The market’s outstanding performance in the first quarter of 2019 can almost single-handedly be attributed to a sea-change in investor perception about the direction and pace of the Federal Reserve’s monetary policy.  Up until last year’s painful sell-off, the Fed was believed to be committed to “normalizing” interest rates by hiking the fed funds rate and by shrinking its bloated balance sheet after three rounds of Quantitative Easing.  It would do the latter by allowing its holdings of mortgage-backed securities (MBS) and Treasury bonds to roll-off as they matured (up to $50 billion per month).   The Fed’s rate hike program, which began in December 2015, has produced a total of nine hikes in the federal funds rate over the past three years, most recently in December 2018, increasing the rate to a range of 2.25%-2.50% from near 0% three years ago.  What happened to change investor perception from negative to positive? 

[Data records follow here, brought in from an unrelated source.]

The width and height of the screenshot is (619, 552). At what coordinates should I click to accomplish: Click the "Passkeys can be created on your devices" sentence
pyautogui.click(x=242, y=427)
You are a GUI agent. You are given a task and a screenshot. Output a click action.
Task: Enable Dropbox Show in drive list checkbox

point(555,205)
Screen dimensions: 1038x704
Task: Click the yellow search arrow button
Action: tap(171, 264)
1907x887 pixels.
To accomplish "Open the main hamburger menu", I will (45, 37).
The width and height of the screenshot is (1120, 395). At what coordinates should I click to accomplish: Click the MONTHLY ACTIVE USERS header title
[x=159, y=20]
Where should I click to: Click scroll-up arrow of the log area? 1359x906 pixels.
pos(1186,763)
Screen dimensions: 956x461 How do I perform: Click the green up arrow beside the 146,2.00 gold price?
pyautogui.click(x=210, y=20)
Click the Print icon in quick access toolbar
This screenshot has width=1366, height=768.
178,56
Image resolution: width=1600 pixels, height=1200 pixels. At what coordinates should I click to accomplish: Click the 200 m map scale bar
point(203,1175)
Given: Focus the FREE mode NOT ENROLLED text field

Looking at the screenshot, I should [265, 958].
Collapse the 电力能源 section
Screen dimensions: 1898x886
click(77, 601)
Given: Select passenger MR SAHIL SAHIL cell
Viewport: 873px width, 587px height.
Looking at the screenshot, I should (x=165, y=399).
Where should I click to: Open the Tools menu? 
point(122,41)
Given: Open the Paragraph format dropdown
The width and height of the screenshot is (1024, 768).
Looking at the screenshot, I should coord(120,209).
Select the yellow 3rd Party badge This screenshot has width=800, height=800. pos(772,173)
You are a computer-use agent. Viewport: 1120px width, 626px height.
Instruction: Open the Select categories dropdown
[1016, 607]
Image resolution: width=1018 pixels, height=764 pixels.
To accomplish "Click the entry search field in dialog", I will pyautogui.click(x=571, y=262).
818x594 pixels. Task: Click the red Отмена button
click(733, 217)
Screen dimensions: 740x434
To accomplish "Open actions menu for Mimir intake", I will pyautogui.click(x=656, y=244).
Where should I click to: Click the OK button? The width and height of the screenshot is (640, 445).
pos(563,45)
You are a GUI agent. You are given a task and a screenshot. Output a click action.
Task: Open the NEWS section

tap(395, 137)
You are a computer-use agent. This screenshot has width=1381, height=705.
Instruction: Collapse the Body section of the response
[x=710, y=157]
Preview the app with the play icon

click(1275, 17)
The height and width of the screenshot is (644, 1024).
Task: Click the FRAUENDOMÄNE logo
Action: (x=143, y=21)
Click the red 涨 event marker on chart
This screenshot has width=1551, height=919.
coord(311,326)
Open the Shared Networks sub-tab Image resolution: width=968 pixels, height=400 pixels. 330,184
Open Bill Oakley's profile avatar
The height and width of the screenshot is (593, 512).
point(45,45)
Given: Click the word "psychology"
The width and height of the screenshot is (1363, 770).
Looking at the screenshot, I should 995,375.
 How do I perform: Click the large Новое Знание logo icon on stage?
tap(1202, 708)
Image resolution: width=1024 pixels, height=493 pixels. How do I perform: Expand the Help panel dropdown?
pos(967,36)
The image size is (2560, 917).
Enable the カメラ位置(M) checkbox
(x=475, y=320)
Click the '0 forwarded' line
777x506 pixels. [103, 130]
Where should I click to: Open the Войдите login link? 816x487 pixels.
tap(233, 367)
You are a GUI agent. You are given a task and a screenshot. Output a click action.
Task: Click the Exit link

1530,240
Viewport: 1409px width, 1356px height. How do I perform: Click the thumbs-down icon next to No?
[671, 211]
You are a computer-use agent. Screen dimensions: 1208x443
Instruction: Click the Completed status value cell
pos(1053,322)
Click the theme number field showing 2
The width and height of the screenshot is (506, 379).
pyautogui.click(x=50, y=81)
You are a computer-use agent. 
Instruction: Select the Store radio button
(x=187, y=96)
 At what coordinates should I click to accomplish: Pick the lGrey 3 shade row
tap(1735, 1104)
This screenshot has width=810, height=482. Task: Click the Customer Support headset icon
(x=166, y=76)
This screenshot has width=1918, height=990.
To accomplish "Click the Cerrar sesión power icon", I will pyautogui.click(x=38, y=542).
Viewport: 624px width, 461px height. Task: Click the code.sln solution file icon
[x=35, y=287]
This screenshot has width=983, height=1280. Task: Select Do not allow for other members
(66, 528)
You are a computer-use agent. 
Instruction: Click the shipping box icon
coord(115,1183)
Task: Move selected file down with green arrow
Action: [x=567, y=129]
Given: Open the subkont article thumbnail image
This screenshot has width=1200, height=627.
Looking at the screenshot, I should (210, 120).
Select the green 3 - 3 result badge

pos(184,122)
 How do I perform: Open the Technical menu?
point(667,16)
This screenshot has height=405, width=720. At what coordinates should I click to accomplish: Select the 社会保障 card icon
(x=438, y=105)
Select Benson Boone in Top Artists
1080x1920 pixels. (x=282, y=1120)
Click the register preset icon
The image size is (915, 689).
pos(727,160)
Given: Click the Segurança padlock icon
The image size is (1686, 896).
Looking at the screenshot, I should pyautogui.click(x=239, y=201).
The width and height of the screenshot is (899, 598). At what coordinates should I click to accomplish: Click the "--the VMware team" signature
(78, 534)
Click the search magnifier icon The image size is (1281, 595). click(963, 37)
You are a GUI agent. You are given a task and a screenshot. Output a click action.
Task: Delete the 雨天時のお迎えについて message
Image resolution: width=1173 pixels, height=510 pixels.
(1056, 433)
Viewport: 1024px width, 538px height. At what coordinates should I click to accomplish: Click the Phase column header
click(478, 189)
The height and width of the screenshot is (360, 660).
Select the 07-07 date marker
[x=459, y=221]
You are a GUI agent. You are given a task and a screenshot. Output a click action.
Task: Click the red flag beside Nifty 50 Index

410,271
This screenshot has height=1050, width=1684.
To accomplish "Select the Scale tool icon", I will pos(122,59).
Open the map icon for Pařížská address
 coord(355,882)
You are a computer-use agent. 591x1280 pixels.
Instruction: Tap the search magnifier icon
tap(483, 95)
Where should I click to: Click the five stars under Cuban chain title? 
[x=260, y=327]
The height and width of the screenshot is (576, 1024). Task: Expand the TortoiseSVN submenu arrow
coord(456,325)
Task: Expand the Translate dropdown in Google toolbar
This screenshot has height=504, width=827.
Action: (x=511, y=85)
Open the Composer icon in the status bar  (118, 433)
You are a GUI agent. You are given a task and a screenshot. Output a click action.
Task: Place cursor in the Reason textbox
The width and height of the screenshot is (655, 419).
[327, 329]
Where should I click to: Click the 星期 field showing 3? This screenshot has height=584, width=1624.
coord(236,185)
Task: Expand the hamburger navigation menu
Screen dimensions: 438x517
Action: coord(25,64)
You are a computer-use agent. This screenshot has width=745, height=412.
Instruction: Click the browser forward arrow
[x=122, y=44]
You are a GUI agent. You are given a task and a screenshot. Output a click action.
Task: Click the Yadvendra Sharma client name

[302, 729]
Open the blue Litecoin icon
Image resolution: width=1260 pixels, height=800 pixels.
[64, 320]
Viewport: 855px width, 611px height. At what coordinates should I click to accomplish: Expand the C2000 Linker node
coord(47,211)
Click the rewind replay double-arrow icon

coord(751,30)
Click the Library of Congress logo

It started with a belief the market was oversold after Christmas eve’s blow-out which saw most sectors down by double digits in December alone.  Second, confidence was building that the U.S. and China would soon strike a trade deal.  Third, the December jobs report was a big positive surprise that tempered recession fears.  But most importantly, the Fed’s language on its policy position began softening due to overwhelming evidence of economic slowing and the market’s viscerally negative reaction after its December rate hike, to which it was honor-bound, given the President’s criticisms of that policy.  Worried the Fed might hike us into a recession, investors responded negatively and sold shares by the bucketful in the 4th quarter.  As is its nature, the market flushed out those non-believers and then rallied in late December with one of the greatest single-day advances in history.  Alas, the damage was done, and even with that record rally, equities could not fully overcome all losses, closing out 2018 in negative territory.  But that is so “last year.”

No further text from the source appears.